I remember reading about these mutilations when we lived here in Colorado back in the 1980s, but really hadn't paid much attention to it since leaving the area. Maybe Chas or Steve can fill us in on what may have transpired since.

There are a number of UFO cultists in the area who are firmly convinced that the perpetrators are extra-terrestrial. Heck, there's a ballot initiative here in Denver that if approved this summer, would force the city to form a UFO investigation commission. If it passes, I suppose this would be something they could look into.

After looking at the map accompanying the story, it appears that some of the recent incidents have happened less than five miles from some property we own there near Weston. We'd been talking about building a cabin there, but now I wonder.

7 comments:

prairie mary said...

There are two thoughts I have about these "cattle mutilations." We normally think that a big critter with a chunk chewed out of it means a mammalian predator, but a raven is QUITE well equipped to make "knife-like" cuts and is motivated to do it. The other possibility is insects: little bites of meat can make a big hole.
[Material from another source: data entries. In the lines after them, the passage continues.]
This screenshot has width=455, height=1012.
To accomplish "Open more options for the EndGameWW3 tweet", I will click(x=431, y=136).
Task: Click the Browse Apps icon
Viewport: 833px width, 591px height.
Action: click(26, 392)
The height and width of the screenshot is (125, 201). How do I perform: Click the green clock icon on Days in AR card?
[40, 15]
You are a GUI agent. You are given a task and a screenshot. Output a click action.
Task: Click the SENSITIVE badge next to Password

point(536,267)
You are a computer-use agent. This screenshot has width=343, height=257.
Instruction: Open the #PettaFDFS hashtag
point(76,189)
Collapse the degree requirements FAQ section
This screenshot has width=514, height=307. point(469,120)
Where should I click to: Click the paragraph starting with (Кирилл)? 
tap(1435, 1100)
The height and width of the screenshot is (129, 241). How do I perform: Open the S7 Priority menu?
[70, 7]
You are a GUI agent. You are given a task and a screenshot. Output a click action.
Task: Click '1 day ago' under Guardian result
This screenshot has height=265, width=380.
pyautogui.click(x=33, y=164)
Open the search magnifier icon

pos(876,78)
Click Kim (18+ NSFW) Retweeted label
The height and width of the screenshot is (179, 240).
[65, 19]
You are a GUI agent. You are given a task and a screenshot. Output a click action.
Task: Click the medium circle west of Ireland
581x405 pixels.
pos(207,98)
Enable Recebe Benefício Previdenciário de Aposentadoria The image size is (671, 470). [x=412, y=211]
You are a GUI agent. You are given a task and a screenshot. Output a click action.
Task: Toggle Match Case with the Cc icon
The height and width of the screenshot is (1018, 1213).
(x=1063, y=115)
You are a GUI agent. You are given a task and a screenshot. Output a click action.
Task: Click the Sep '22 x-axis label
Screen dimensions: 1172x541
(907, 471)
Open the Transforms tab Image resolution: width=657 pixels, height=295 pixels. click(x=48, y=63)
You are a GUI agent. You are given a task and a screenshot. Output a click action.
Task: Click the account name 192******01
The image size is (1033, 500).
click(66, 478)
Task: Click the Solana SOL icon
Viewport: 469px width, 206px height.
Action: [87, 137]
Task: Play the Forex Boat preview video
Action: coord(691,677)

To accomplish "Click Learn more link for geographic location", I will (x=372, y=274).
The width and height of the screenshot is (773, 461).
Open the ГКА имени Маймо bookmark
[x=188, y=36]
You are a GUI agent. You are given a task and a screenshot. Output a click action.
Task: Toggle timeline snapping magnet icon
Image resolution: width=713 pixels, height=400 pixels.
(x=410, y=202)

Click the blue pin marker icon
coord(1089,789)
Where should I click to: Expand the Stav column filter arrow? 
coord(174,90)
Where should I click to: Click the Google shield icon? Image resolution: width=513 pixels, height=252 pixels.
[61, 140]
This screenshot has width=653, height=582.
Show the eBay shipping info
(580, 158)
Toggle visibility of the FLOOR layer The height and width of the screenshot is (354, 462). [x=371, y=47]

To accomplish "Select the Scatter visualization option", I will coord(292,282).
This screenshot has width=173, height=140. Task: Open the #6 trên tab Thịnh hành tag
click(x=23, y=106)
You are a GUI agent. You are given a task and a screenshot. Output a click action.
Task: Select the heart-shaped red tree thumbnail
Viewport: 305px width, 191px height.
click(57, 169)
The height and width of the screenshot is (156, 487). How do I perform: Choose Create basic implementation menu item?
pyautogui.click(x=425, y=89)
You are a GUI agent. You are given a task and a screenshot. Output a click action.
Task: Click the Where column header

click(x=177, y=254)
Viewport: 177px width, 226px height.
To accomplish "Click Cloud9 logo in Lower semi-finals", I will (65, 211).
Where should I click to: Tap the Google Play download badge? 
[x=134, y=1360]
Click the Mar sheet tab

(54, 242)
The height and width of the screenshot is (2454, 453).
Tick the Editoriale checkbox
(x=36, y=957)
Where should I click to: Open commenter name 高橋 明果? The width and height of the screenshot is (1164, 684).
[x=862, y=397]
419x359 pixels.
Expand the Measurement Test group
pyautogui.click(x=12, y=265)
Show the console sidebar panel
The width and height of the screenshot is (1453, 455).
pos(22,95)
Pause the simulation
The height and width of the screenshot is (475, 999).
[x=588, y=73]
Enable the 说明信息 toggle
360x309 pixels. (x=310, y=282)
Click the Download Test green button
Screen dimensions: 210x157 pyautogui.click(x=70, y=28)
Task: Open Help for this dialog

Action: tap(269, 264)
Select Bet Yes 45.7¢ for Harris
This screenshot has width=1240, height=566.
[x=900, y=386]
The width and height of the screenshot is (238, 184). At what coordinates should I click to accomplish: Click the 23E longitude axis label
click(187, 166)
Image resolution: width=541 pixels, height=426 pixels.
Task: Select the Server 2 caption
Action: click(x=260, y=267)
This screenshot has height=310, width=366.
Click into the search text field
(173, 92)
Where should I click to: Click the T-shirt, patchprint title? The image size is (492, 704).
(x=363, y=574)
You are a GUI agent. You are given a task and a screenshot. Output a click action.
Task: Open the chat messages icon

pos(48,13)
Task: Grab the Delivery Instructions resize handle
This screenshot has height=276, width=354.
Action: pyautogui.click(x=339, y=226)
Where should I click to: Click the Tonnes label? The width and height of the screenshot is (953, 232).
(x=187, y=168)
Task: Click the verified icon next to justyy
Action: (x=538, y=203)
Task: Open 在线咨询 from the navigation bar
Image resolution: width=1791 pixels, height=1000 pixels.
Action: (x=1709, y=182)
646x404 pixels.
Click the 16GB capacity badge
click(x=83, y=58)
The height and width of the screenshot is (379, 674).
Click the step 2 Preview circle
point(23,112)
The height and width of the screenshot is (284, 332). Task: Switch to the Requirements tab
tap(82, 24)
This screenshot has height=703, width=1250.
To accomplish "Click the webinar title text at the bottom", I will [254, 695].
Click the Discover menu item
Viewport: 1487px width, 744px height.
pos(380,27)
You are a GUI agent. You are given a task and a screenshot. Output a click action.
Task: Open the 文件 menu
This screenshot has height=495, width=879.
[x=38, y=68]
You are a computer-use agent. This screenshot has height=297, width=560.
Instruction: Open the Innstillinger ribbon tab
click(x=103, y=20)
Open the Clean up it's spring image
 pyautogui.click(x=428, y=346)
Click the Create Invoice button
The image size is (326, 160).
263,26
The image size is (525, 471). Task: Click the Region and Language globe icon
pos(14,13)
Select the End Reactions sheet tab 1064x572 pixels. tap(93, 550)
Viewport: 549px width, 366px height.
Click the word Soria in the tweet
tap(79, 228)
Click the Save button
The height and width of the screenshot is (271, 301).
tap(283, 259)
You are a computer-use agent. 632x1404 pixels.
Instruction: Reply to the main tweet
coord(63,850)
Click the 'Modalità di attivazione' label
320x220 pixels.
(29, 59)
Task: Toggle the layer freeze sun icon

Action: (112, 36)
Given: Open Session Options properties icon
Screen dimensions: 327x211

Why would little green men from Mars or other places in outer space be evolved to eat mammal carcasses? The eating usually starts in the head (eyes and mouth) or under the tail, where the tissues are softer. A raven or even a crow is quite capable of peeling back tough hide once they find a place to gain access to an edge.

Prairie Mary

Steve Bodio said...

I agree with Mary that birds have a lot to do with some (most) of them.

Apparently our area had them too-- haven't heard of any in a long time.

I think Chas has some tales...

Chas S. Clifton said...

I have been contemplating a blog post on the topic, but it is mainly about media criticism and the imposition of "woo-woo" narratives.

Mary Scriver might have a point, as did the first letter-writer here.

Moro Rogers said...

"Why would little green men from Mars or other places in outer space be evolved to eat mammal carcasses?"

But...of course the Martians come here, you can't get beef anywhere else.^^
(Honestly, that's one thing that always bugged me about movie aliens. They are capable of interstellar travel but they have to come to earth to plunder our water and minerals and stuff. As if they couldn't find water in the vastness of the universe. Beef-plundering aliens makes more sense in a way.)

EcoRover said...

Maybe there's a reason it's called "Animas?" Seriously, unless you're on the scene soon after a kill, it's hard to know what happened.

NO, Prairie Mary, ravens CANNOT open the hide of large mammals such as elk or moose. They follow wolves and human hunters around, and depend on them to expose the flesh (or leave the gutpile).

Eagles and buzzards can zip open a big mammal, though.

prairie mary said...

A dead animal with an open mouth offers a point of entry for ravens and other lesser hungries. Eyes. Genitals. Soft.

We had a raven in town today: GROK! I look up just in time.

Prairie Mary

prairie mary said...

I should have said a word about magpies. If they find a wound on the back of livestock, they can pick a pound of meat out of while the poor animal is walking around alive. I had some old rotten cashews once that I dumped on top of a stump for chipmunks. Instead the magpies came and their beaks sounded like hatchets. They left cuts and dents in the wood.